Blooming daffodils and bright yellow forsythia have gardeners thinking about plants and gardens. Along with plants come pests, particularly aphids. Do aphids overwinter? This is an important question, because it influences management strategies. And, the answer is yes.
Aphids are soft-bodied insects that suck plant juices. Since there are over 200 species, most plants have aphid problems at one time or another. They are common on roses, lettuce, fruit trees and ash trees. They suck so much juice out of a plant that they can’t digest it all and exude it as a sticky goo called honeydew. Often, we notice the honeydew prior to the insects themselves, because the goo drips off trees and makes leaves shiny in the sun. It eats the paint off cars and leaves a mess on sidewalks and areas under the trees. Hordes of feeding aphids also make leaves curl up and appear deformed.
Ants climbing trees and shrubs are another good indicator of the presence of aphids. Ants actually “herd” the aphids, harvesting the honeydew.
Aphids are amazing insects. When the weather is warm, they give birth to live young without mating, rather than laying eggs. These young produce more live young, often as many as 12 a day, in one to two weeks, so there are several generations a season. In the fall, they switch to laying eggs, which do survive cold harsh winter conditions. If you had aphid problems on plants, particularly trees, last year, you probably will again.

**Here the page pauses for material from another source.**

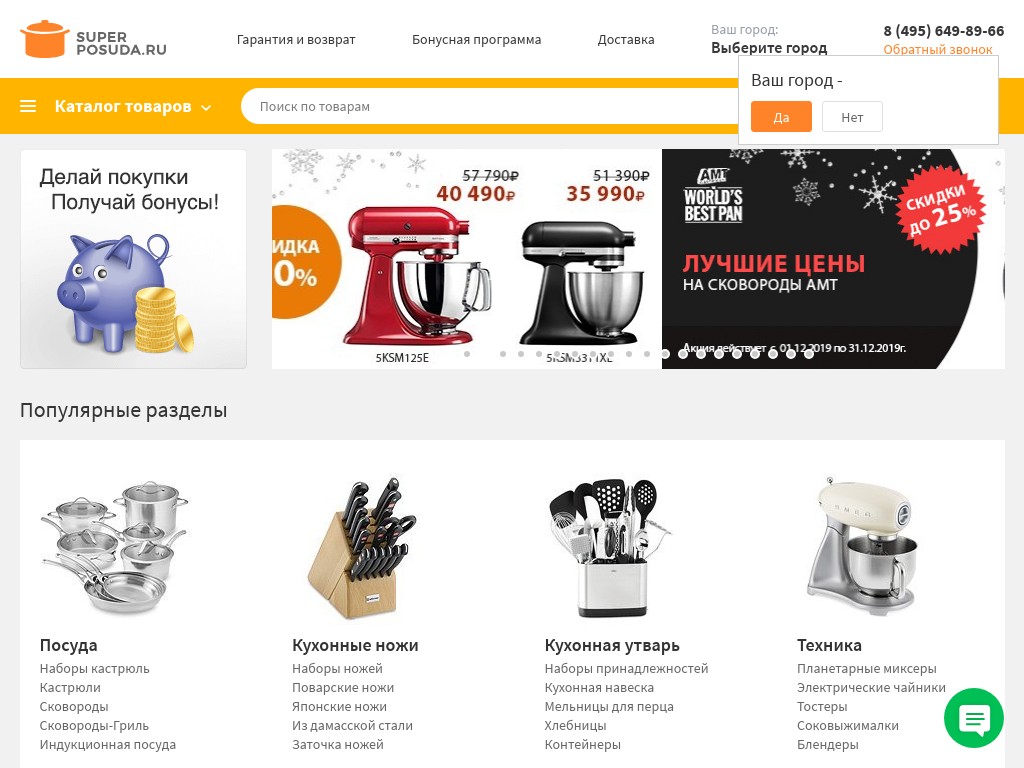The width and height of the screenshot is (1024, 768).
Task: Confirm city with the Да button
Action: click(x=781, y=117)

Dormant oil sprays are one way to kill overwintering eggs. Timing is important. Oils need to be sprayed before buds show color, but as eggs are hatching. Earlier applications will not control aphids according to Dr. Mary Louis Flint of U.C. Davis. Lighter weight oils are available for spring and summer applications. Horticulture oils also work against scale insects. Another management technique is to reduce the amount of nitrogen you apply or use slow-release nitrogen fertilizers. Aphids thrive in a high nitrogen environment.
For lettuce and row crops, protective covers work well, particularly for seedlings. Aluminum foil mulches repel aphids in young plants, but may also repel insect enemies of aphids. Hosing plants off with a strong spray of water also works. Insecticidal soap sprays are another option. Squashing by hand or pruning out aphid-infested plant parts are additional alternatives.
Chemical insecticides are rarely needed for aphid control. Think of them as a last resort.